Work to be completed: Determine how many lines in the records below contain the string "Task". Give only that number.

Excerpted data:

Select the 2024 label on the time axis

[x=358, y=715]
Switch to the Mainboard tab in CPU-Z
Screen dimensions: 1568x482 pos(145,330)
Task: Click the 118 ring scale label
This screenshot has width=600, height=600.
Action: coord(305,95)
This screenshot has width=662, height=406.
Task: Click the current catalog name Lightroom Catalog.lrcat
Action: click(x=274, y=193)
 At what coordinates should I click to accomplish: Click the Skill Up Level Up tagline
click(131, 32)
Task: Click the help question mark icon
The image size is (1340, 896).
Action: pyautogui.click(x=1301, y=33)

...

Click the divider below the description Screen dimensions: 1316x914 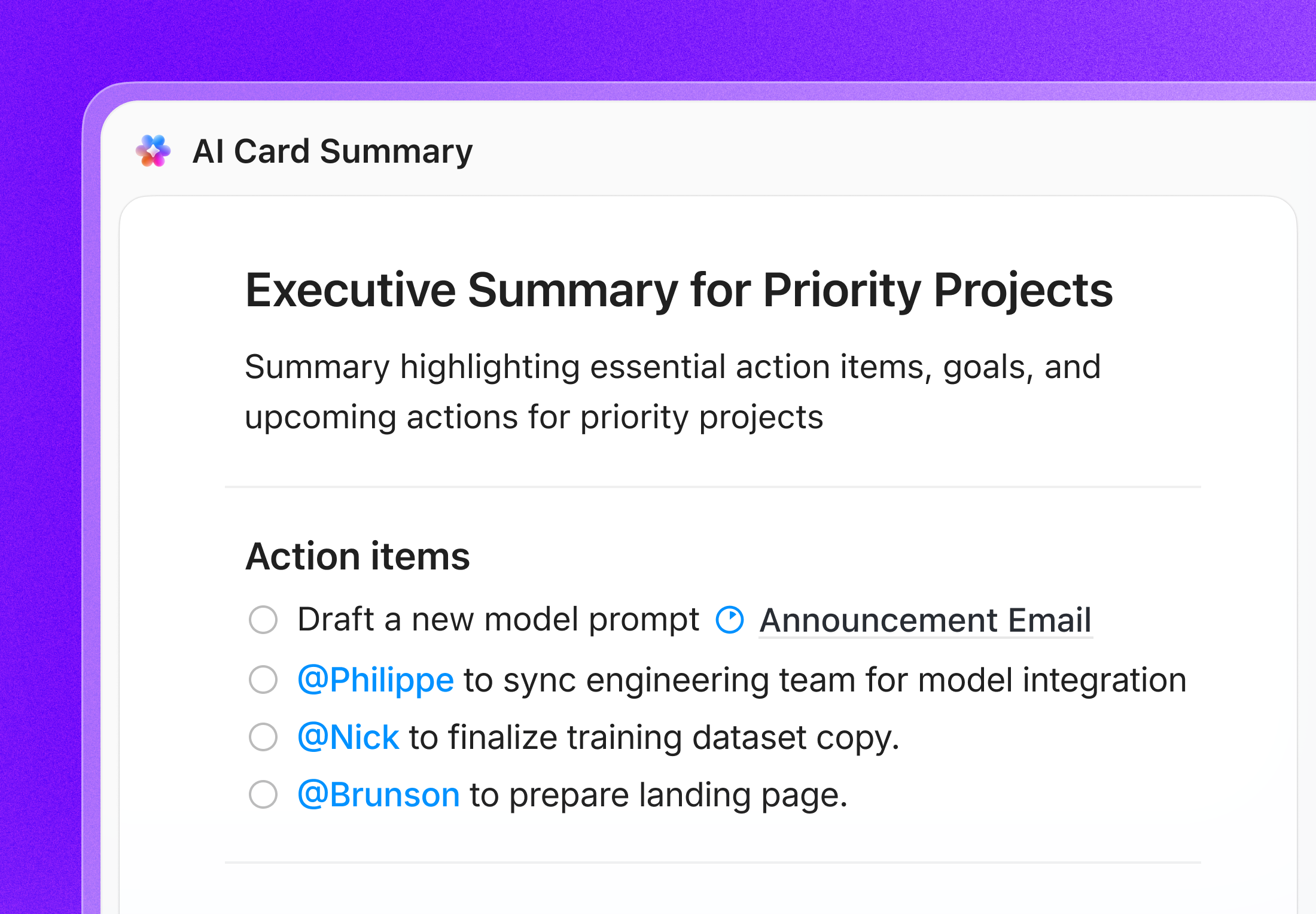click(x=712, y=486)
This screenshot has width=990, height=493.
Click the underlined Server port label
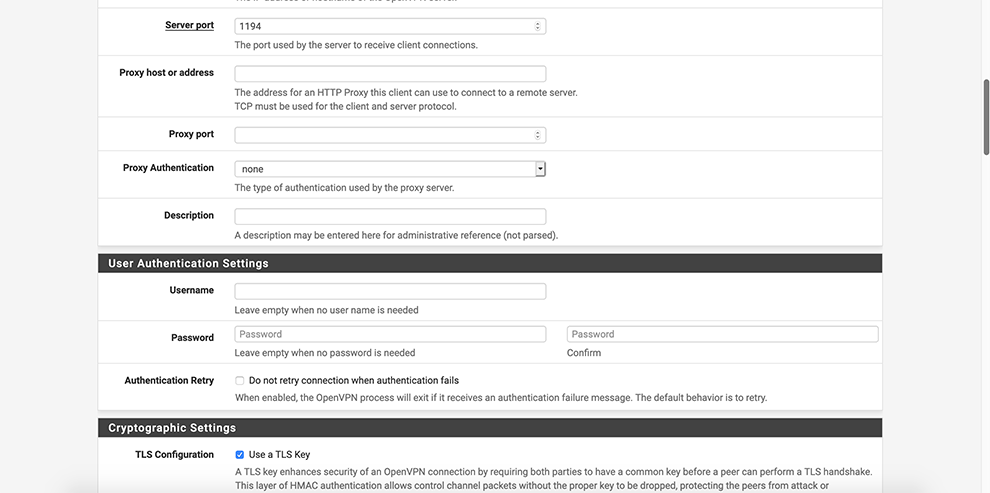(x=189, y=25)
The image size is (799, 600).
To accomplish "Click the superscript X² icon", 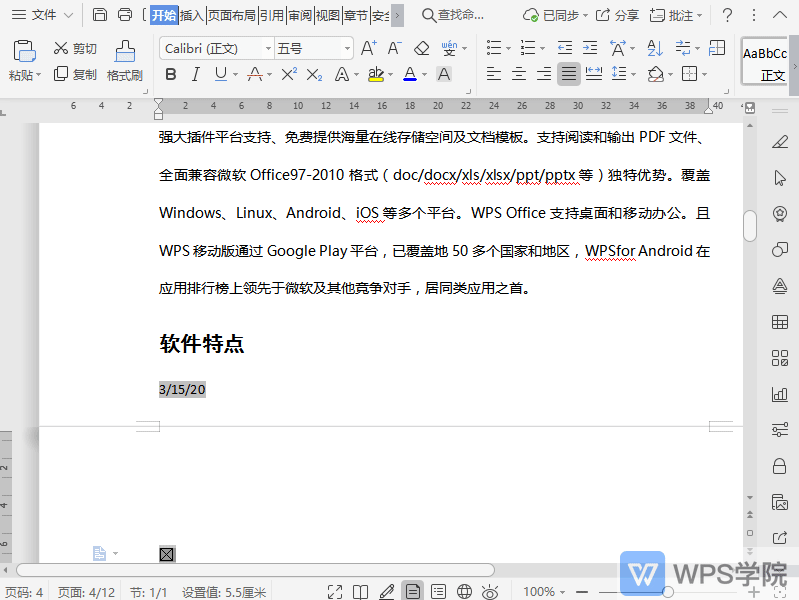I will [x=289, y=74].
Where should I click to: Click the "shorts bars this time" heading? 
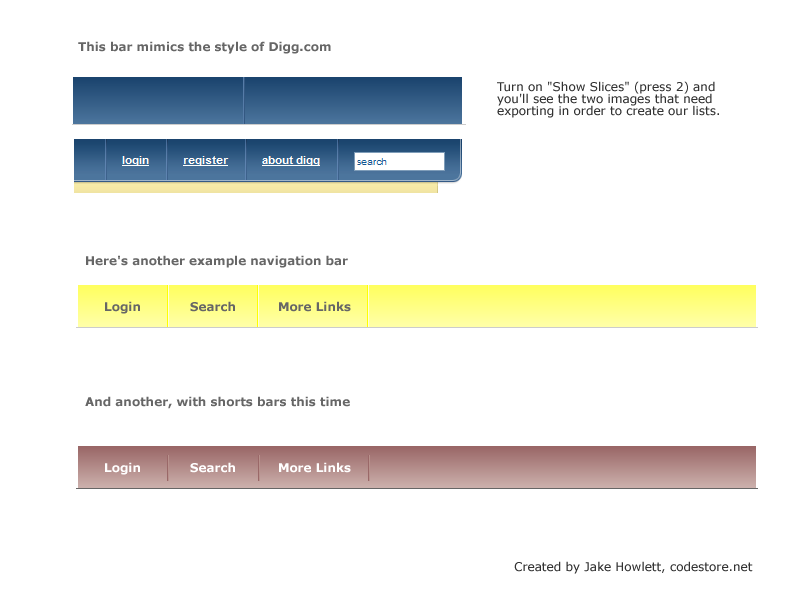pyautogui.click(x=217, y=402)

The solution: 3